• _DOCUMENT_

Hi all,

can someone tell me where i've gone wrong here. I have a amplifier whose load is an attenuator as such

VDD
  |
  |
 <
 <50 ohm
 <         50 ohm
  ------vvvvv------GND
  |
  |
 <
 <975 ohm
 <
  |
  |
 gm.Vin

In other words rather than having a 1 kohm resistive load I have a attenuator which is used for output matching for measurement purposes. So the attenuator has a voltage gain of 1/40. I can measure the S21 and the NF, and I know the source impedance is 50 ohm. Therefore I believe I can write,

NFamplifier=NFtotal - Vattn^2/V50^2*S21

which should approximately equal to NF - 2/S21 if we assume 25<<975. Vattn^2 is the attenuator output noise voltage squared which I calculated as 4kT(1/25+1/975)*25*25 based on this diagram

     __4kT/975__
    |                  |
    |      975       |
-------vvvvvvv--------------
                           |        |
                           <       |
                           <       4kT/25
                           <       |
                            |____|
                              GND

The results are completely off so i've definately made an error in theory here. Any help is greatly appreciated.

thanks,
Aaron

Sorry about that...let me see. The entire circuit consists of an amplifier followed by an attenuator. The attenuator provides 50 ohm matching.

• _WORK TO BE COMPLETED_
In the forum post, shorten the paragraph that begins "In other words rather than having a 1 kohm resistive load" into a bulleted list that keeps its main facts.

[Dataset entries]
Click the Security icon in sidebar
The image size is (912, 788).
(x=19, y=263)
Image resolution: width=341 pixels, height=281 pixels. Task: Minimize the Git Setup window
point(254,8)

• _RESPONSE TO THIS EXERCISE_
- The load is an attenuator instead of a 1 kohm resistor.
- The attenuator handles output matching for measurement purposes.
- The attenuator's voltage gain is 1/40.
- S21 and NF can be measured.
- The source impedance is known to be 50 ohm.
- From these points, the writer believes a formula can be written.